Metabolic fate of glucose
Metabolic fate of glucose


However, as with fructose, problems arise when the amount of glucose to be dealt with becomes too high (as it is the case with overconsumption of sugars). Constantly high amounts of glucose in the blood cause a constant release of high amounts of insulin by the pancreas. In a similar way to how you stop hearing the train passing by if you live near the railway, the cells stop responding to insulin presence when it is constantly high… This is what doctors would call insulin-resistance. Because your body needs to lower blood sugar levels somehow and does not know other ways, it causes the pancreas to release more insulin (like a baby crying louder when the exhausted parents ignore the early screams…). At this point a blood test would likely show increased blood insulin levels and you would be diagnosed with hyper-insulinaemia. At this stage you are already facing a serious issue, because food that in normal conditions would cause a minor release of insulin, now has a much amplified insulin-response. That means less fat-burning, less feeling of satiety and more fatigue (so even when you start limiting sugars intake, that might not be enough to lose fat as you were hoping…). In addition, as the word gets nastier and less pronounceable, you get closer and closer to the point of no return… Even more problems arise when despite the increased release of insulin (hyper-insulinaemia), your blood sugar levels remain high, a situation called hyper-glycaemia (even the loudest cries of the baby have no more effect on the parents, your cells). At this point the doctor will probably label you as diabetic (after confirming other signs like the increase in blood sugars after a meal or their fasting levels)… Not only your insulin levels will be constantly elevated, your blood sugar out of control and your fat stores only increasing; your body will now be under a metabolic attack and molecules related to inflammation will start spreading into your system… It seems this low-level inflammation (measured via the presence of high-sensitive C-Reaction Protein – hsCRP – in your blood) is ultimately what causes (or at least is involved with…) the number of medical conditions that are often (scientifically or anecdotally) associated with diabetes or (see next…) the Metabolic Syndrome.

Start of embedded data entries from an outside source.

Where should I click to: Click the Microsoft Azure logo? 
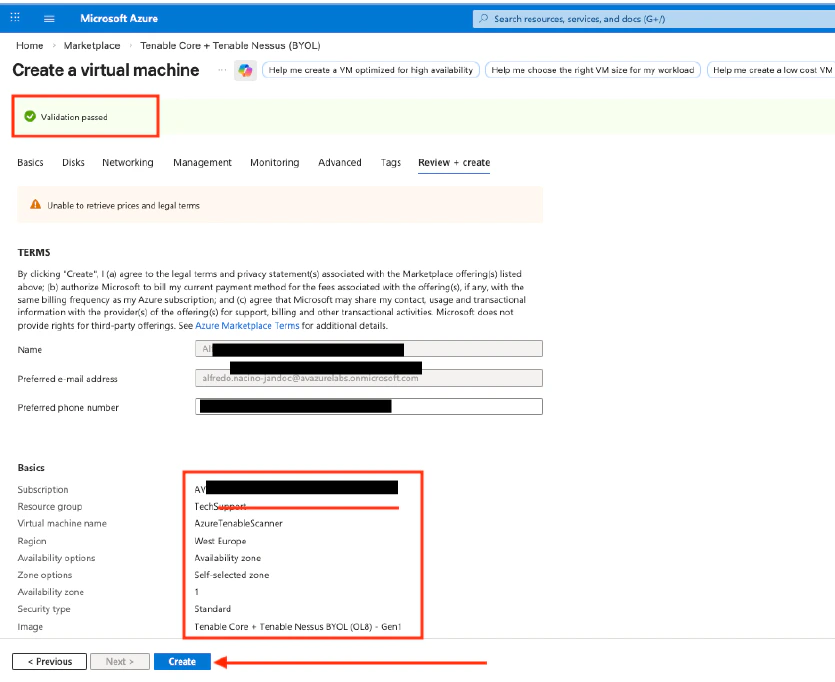point(120,17)
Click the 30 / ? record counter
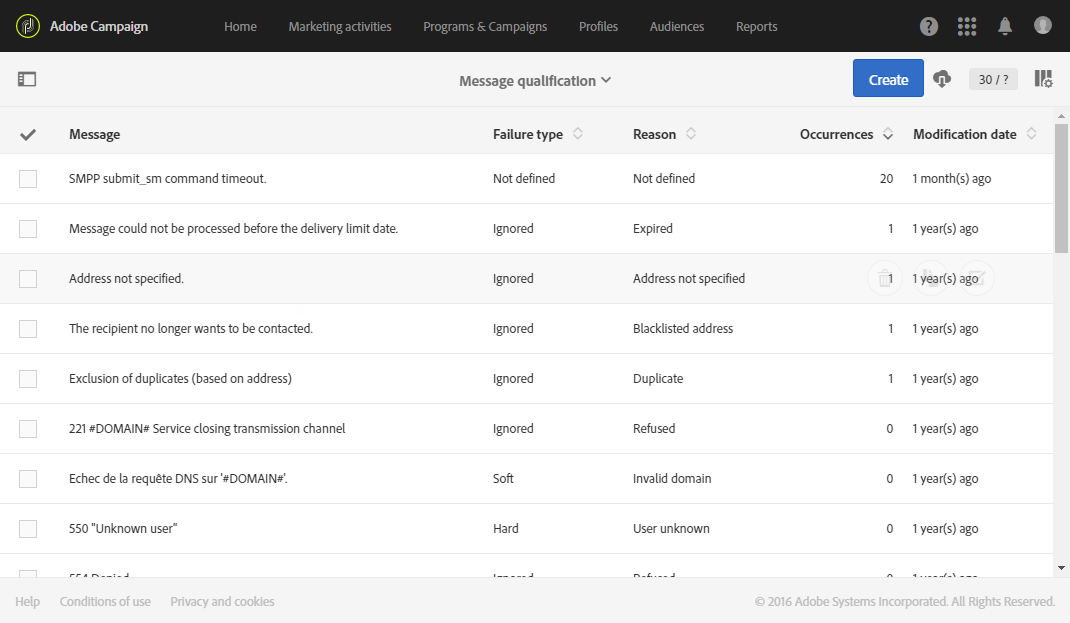Image resolution: width=1070 pixels, height=623 pixels. [993, 79]
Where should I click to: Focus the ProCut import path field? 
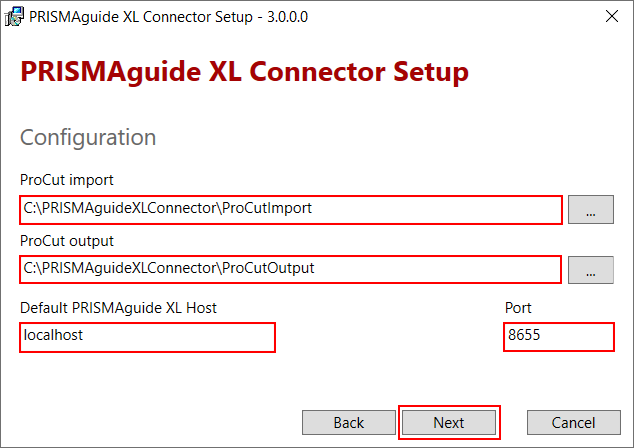pos(290,210)
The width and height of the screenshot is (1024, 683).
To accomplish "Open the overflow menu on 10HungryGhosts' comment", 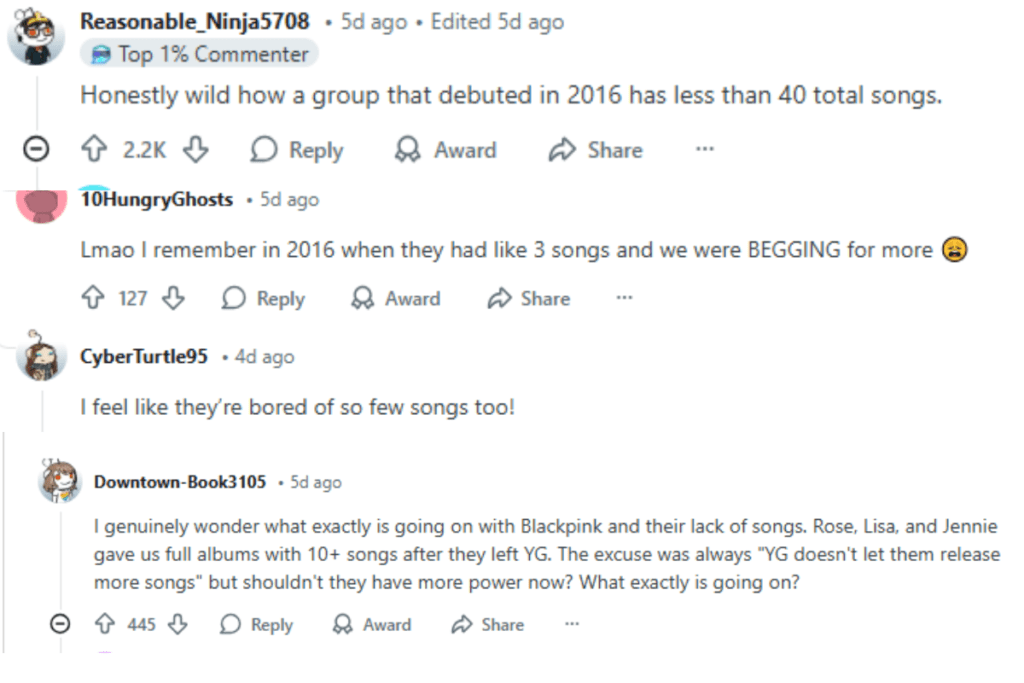I will pos(623,298).
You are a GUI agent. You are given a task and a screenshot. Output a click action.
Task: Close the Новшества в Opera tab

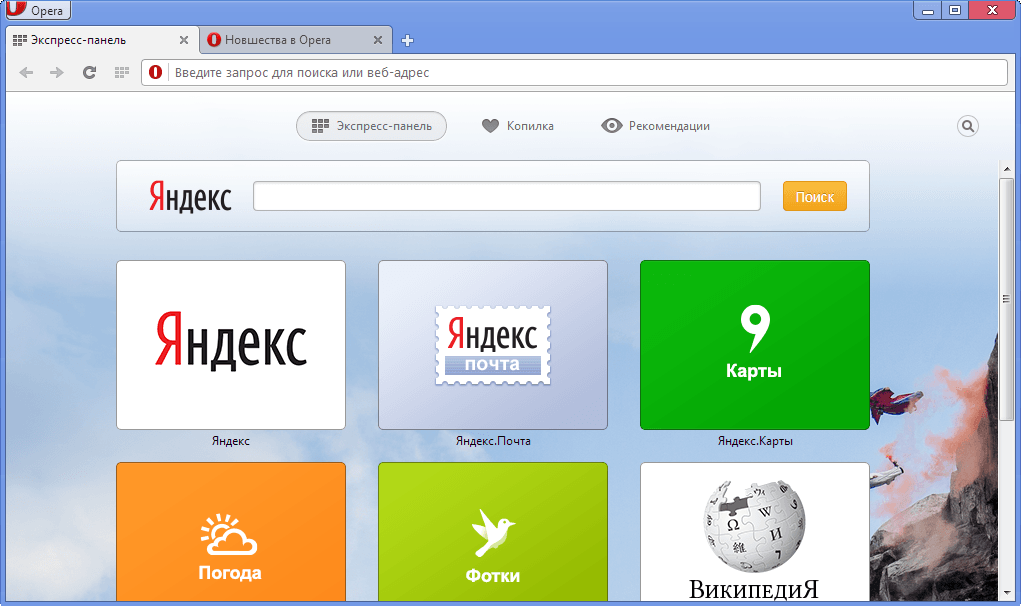(378, 40)
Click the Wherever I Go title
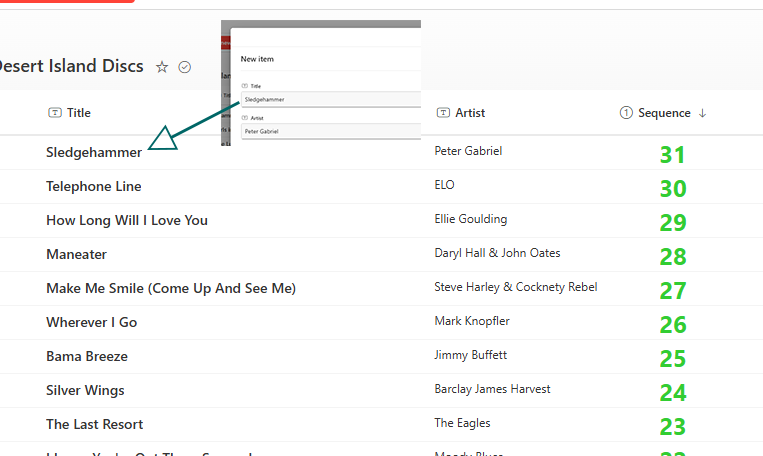Viewport: 763px width, 456px height. point(91,322)
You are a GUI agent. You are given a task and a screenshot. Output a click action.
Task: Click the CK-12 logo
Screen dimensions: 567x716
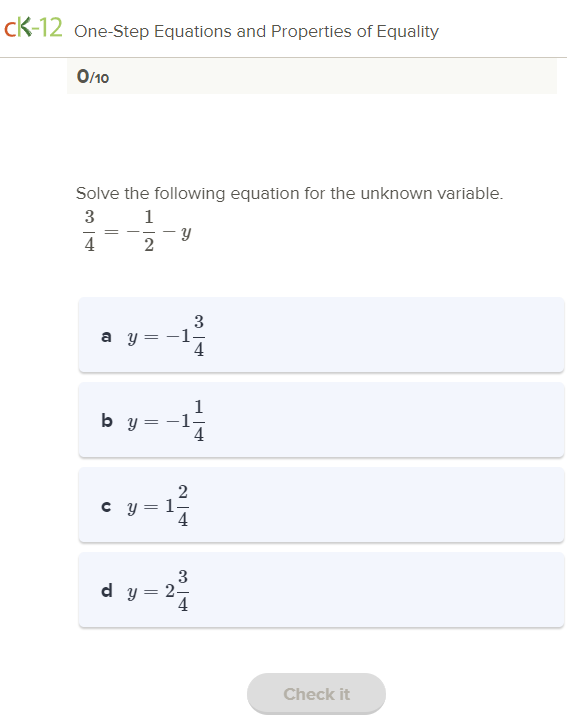tap(33, 28)
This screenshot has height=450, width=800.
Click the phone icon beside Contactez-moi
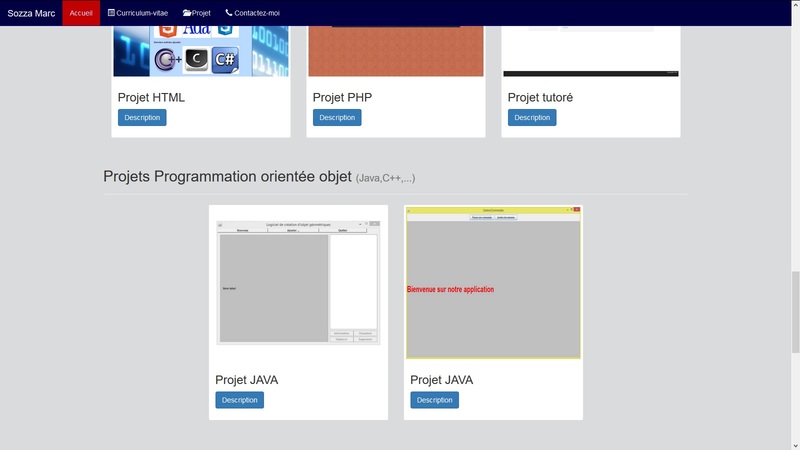click(229, 13)
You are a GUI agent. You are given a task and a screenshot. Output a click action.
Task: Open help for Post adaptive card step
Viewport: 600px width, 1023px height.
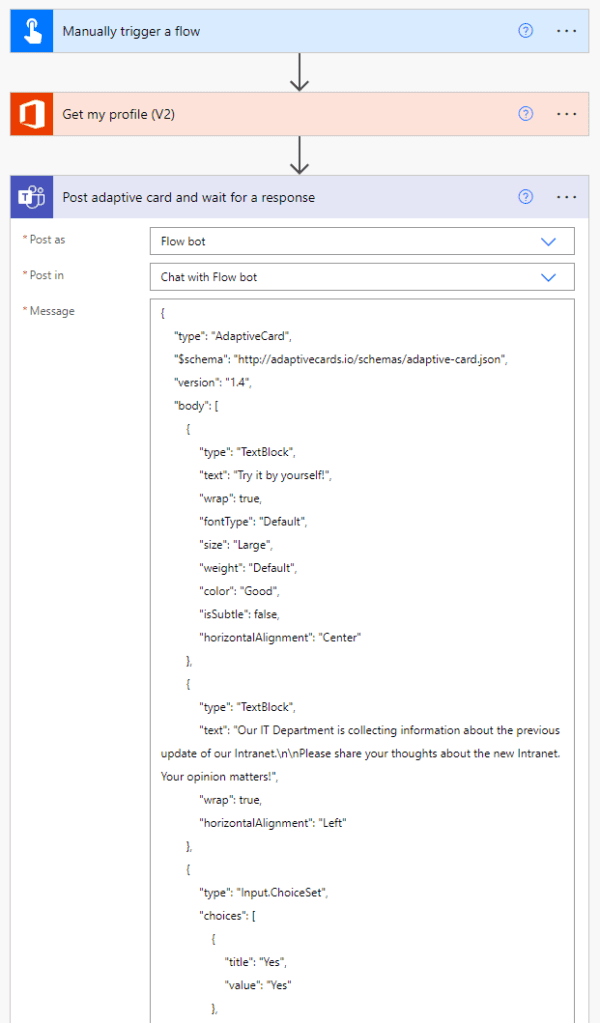click(526, 197)
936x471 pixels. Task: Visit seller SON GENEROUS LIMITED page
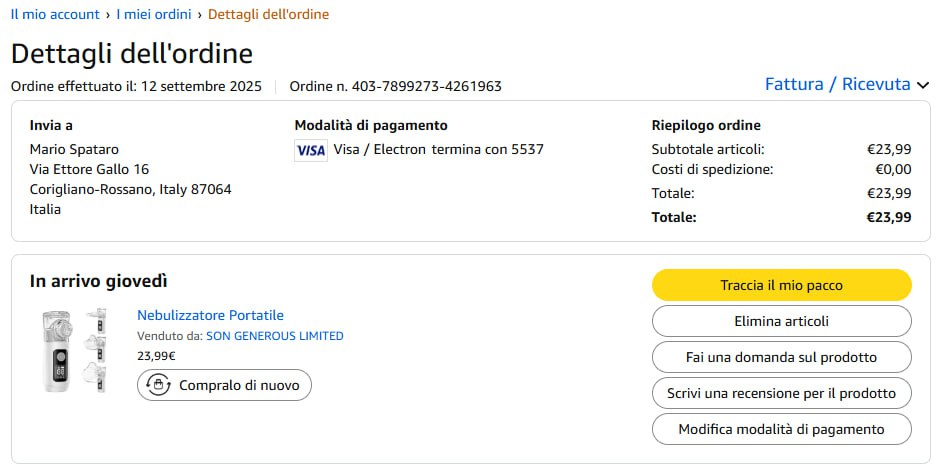pos(274,336)
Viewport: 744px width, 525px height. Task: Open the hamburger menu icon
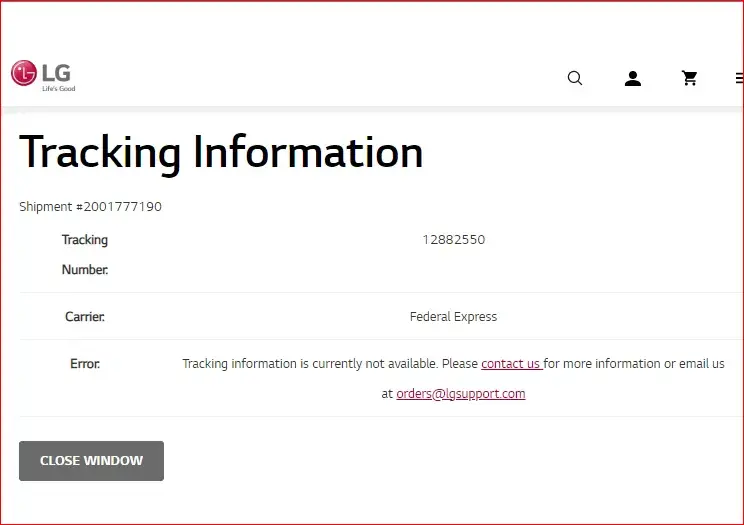coord(739,78)
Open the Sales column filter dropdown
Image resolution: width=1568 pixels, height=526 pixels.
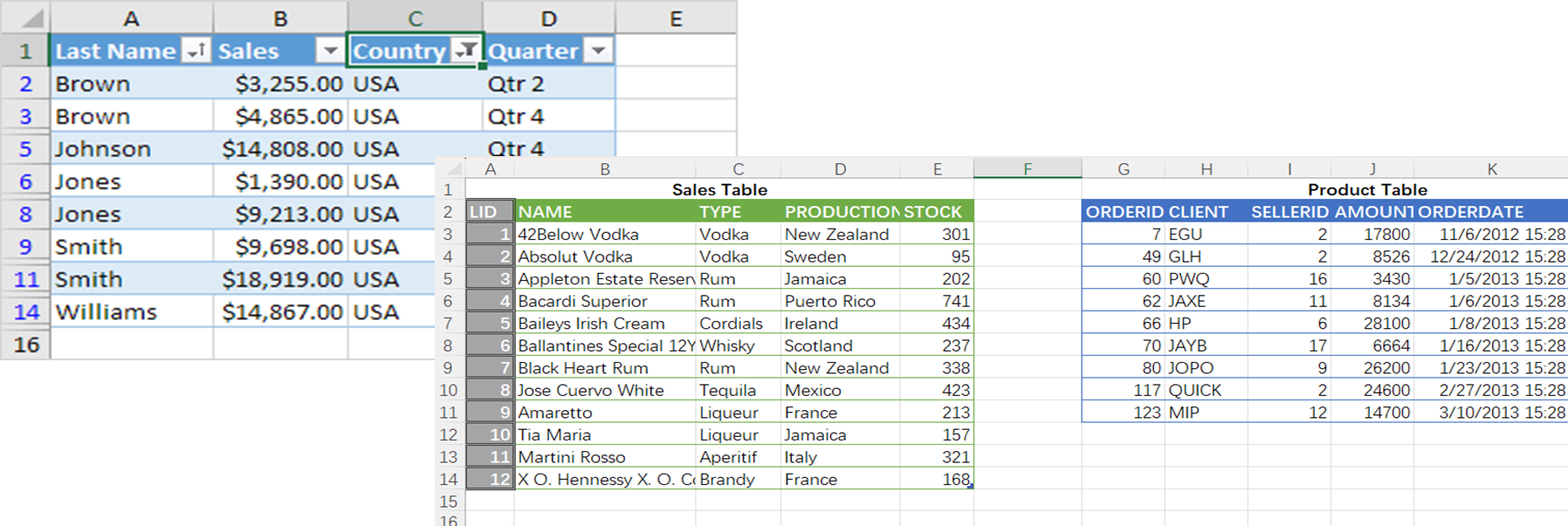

If up until here increasing activity (exercising more…!) and modifying your diet (reducing sugar intake) have scientifically proven chances of bringing you back to the right path (your cells can still get back to “hearing” the presence of insulin, therefore reducing the release of it from the pancreas while still lowering your blood sugar levels to a safe range), if left ignored, the constant hyper-activity of the pancreas to produce more and more insulin will end up causing the cells in the pancreas to burn out… This is a sort of a tipping point… Your pancreas would now be unable to produce insulin, so that the only way for you to stay alive would be to inject yourself with insulin any time you have food… You would be now labelled as insulin-dependent diabetic, and your life would be changed forever…

Can it get worse? Sure it can…! If you remember the part on fructose and its role in increasing circulating fats (LDL cholesterol and triglycerides) and you consider the post on sugar addiction, good chances are that once you get to the stage of diabetes (and even worse when insulin-dependent), you are overdoing on anything sweet… And unfortunately for you, once you past the early stage (your body starts to become less sensitive to insulin – you have been labelled insulin-resistant) you do not even really need to be gorging on sweets, because even little amounts of sugars now will cause a storm-like reaction…! It might even be the case (because you are addicted, it is convenient, it is present everywhere and maybe you think it is not that bad either…) that you are also overindulging in processed foods, sweets, soft drinks and all the rest (pasta, rice, pizza, bread, crackers and most bakery products should also be on your black list by now)… That means you are probably overloading your system with both fructose (that increases circulating fats, makes you overeat by not releasing insulin and loads you with calories) and glucose (that keeps your insulin levels too high for you to burn fats and adds more calories).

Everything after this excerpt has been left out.